* Task requirements
Begin at the line that has "You are a GUI" and stop after the line that has "coord(28,272)". Write out only those lines of data again, replacing "Scale" with "Rotate" and keeping everything else unchanged.

— start of Record list —

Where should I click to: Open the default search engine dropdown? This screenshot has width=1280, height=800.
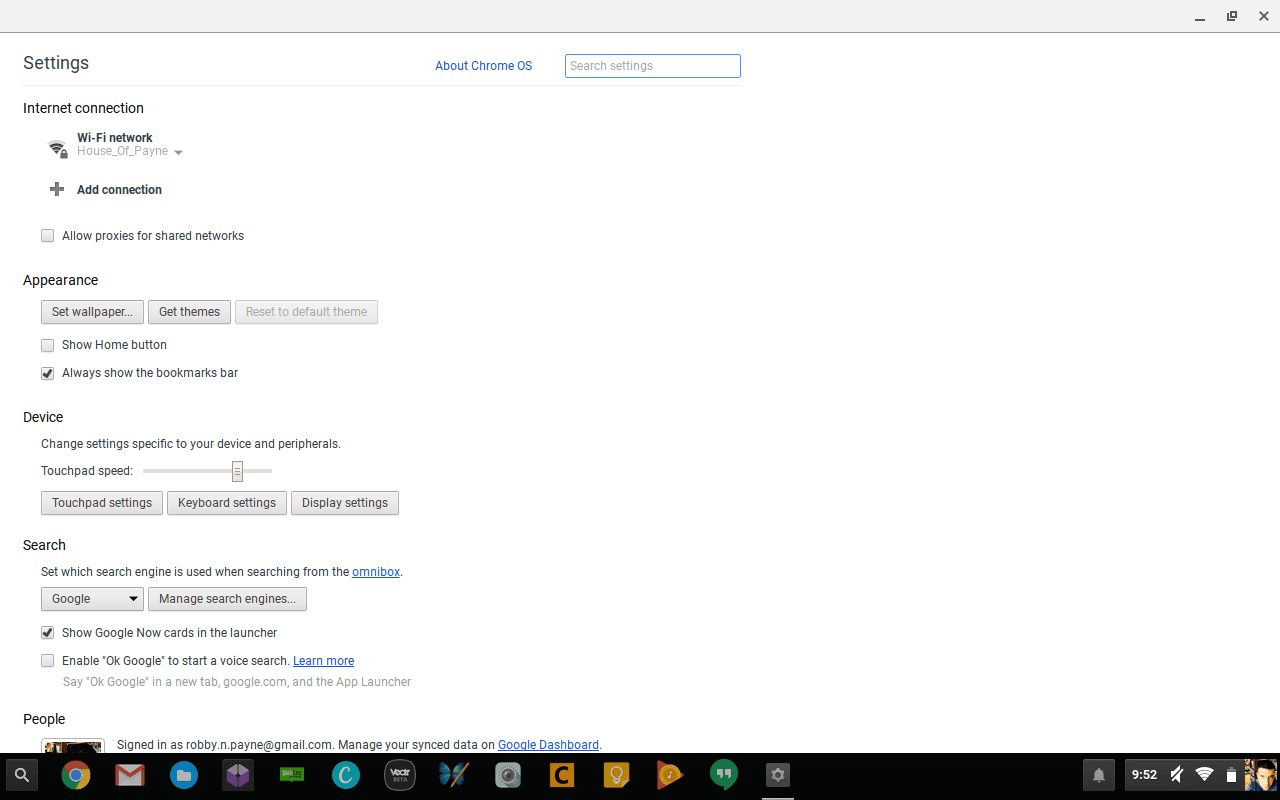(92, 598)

— end of Record list —
— start of Record list —

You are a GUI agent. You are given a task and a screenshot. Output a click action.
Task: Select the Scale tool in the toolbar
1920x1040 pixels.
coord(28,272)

— end of Record list —
— start of Record list —

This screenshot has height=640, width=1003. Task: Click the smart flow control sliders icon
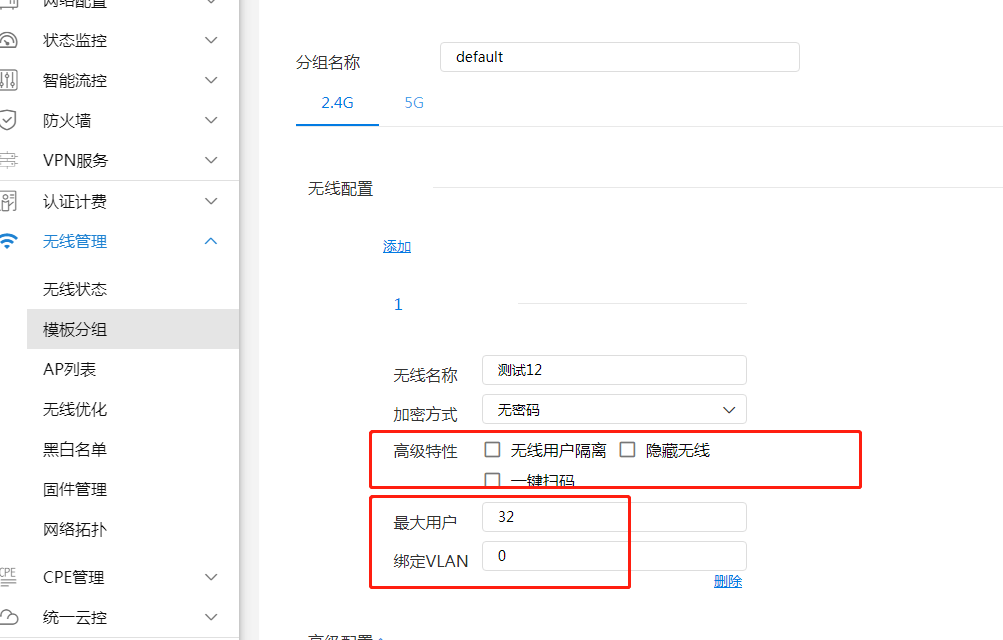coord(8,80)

— end of Record list —

* Response
You are a GUI agent. You are given a task and a screenshot. Output a click action.
Task: Select the Rotate tool in the toolbar
1920x1040 pixels.
coord(28,272)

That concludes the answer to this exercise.